Selon Jane Wynn, épouse du fondateur de l’espace, Victor Wynn, la réserve écologique représente bien plus qu’une propriété familiale. Il s’agit d’un héritage légué par ses parents, fondé sur une mission claire : protéger les sols, préserver l’environnement et sensibiliser la population à l’importance des ressources naturelles.
« Situé dans la zone de Furcy, l’espace s’étend sur environ 399 hectares et joue un rôle hydrologique majeur. Il constitue un point focal pour plusieurs bassins versants et se trouve à proximité des sources alimentant notamment les rivières Froide, Grise et Momance. Avant la crise, Wynn Farm servait de centre de formation pour les agriculteurs, en partenariat avec plusieurs organisations internationales, dont USAID. Un laboratoire de sols y avait également été créé afin de soutenir la recherche agricole », explique Jane Wynn à Radio Magic9.
Le site accueillait aussi des étudiants et chercheurs, notamment dans les domaines de l’anthropologie et de l’environnement. Des activités comme la Journée de la Terre y étaient organisées afin de sensibiliser les jeunes générations à la protection de la planète.
Grâce à des techniques de conservation adaptées au relief montagneux d’Haïti, des terrasses agricoles avaient été aménagées pour retenir l’eau, limiter l’érosion et améliorer les plantations.
Depuis les violences récentes, la situation s’est fortement aggravée. Jane Wynn dénonce l’incendie du centre de développement durable, la destruction de plantes rares, du jardin médicinal, ainsi que le vol et l’abattage d’animaux, notamment des chevaux.
Elle affirme également que plusieurs arbres ont été coupés pour la construction de maisons, accentuant la dégradation de l’écosystème local et la bidonvilisation de la zone.
« On perd l’écosystème d’Haïti alors que le pays est riche en biodiversité », regrette-t-elle.
Malgré les difficultés, la famille Wynn continue de résister et garde vivante la mission environnementale transmise par les générations précédentes.
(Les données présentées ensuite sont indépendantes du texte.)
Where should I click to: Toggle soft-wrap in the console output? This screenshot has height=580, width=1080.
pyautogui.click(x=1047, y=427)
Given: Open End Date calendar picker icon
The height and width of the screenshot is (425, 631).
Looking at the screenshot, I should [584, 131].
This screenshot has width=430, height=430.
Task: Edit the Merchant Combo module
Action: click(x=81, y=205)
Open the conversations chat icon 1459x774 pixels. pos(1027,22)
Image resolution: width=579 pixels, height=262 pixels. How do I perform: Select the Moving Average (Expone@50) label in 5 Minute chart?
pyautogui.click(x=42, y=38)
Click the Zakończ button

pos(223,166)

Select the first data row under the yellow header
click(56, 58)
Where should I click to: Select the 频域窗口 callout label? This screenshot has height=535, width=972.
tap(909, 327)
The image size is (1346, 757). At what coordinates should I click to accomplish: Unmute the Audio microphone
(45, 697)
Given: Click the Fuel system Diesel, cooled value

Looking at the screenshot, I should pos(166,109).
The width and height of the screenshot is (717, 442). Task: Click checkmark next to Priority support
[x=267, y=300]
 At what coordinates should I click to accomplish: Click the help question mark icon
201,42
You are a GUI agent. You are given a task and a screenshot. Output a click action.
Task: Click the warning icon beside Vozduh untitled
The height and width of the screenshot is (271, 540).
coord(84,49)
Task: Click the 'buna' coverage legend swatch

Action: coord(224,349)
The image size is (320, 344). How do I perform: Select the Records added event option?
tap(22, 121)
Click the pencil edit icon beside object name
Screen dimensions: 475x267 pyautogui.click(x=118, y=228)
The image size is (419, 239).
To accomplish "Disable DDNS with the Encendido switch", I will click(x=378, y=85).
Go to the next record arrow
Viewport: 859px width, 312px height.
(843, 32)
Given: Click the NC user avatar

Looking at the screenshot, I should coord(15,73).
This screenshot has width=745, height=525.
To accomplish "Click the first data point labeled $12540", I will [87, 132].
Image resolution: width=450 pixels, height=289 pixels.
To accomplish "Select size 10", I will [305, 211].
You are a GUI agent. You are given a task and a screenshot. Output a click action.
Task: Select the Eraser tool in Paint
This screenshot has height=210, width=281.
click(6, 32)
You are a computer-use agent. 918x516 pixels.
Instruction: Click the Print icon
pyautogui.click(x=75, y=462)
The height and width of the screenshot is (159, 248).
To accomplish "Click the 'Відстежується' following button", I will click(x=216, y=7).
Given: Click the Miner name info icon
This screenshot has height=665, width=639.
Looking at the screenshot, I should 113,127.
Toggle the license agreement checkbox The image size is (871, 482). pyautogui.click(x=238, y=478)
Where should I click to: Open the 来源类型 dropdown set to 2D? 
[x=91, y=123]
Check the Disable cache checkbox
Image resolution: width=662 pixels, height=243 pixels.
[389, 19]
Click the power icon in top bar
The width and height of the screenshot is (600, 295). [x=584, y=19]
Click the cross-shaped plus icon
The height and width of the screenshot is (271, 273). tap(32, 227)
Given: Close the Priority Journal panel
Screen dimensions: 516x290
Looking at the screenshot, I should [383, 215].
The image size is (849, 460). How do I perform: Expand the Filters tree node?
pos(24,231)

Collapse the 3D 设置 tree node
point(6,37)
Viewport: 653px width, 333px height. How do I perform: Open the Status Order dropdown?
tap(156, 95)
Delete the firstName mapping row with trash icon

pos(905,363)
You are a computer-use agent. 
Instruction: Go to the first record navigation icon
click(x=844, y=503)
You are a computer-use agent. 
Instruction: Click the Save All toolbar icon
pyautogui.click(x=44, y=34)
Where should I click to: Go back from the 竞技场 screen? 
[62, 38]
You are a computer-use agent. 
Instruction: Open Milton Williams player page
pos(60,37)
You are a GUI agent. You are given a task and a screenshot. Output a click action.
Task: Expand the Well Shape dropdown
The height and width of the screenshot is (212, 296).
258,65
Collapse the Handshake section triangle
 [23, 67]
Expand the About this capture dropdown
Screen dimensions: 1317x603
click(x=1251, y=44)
Toutefois, l’accès au site reste compliqué et les moyens de protection sont insuffisants.
Jane Wynn appelle les autorités haïtiennes à adopter une véritable politique publique d’aménagement du territoire, à résoudre les conflits fonciers et à assumer leurs responsabilités en matière de gestion environnementale.
Elle estime que sans intervention sérieuse de l’État, des espaces comme Wynn Farm risquent de disparaître, emportant avec eux une partie précieuse du patrimoine écologique national.